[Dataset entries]

────────────────

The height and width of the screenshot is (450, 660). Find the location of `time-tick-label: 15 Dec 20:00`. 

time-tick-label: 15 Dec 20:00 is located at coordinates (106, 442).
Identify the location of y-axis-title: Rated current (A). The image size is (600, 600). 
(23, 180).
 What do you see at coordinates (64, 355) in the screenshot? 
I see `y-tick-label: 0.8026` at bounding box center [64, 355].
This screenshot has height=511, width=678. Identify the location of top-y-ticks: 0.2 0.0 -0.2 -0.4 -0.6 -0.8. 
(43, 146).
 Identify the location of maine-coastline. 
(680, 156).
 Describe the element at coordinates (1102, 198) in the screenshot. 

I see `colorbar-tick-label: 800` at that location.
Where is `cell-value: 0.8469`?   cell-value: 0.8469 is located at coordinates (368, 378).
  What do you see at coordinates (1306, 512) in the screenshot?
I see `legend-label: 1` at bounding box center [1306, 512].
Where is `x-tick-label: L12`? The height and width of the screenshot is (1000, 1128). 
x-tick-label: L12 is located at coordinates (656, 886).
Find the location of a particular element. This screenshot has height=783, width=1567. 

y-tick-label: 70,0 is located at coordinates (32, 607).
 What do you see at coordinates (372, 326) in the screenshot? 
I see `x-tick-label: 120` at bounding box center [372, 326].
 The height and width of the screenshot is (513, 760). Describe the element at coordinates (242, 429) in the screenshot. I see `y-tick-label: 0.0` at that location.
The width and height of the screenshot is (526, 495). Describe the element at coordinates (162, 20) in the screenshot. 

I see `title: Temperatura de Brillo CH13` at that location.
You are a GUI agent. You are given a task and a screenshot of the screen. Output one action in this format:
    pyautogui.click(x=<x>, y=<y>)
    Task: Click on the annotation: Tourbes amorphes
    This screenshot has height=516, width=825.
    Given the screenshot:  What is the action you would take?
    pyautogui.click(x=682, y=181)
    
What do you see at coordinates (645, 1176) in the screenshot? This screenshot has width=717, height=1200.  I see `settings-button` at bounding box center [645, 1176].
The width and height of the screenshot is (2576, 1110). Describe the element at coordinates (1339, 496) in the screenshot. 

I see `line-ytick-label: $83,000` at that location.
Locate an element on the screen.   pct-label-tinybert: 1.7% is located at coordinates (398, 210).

────────────────

• **EXERCISE PROMPT**: Retype the lines of the records from the line that contains "What do you see at coordinates (645, 1176)" through the end of the records, both ends included, without changing a character.

• **OUTPUT OF THE TASK**:
What do you see at coordinates (645, 1176) in the screenshot? This screenshot has width=717, height=1200.  I see `settings-button` at bounding box center [645, 1176].
The width and height of the screenshot is (2576, 1110). Describe the element at coordinates (1339, 496) in the screenshot. 

I see `line-ytick-label: $83,000` at that location.
Locate an element on the screen.   pct-label-tinybert: 1.7% is located at coordinates (398, 210).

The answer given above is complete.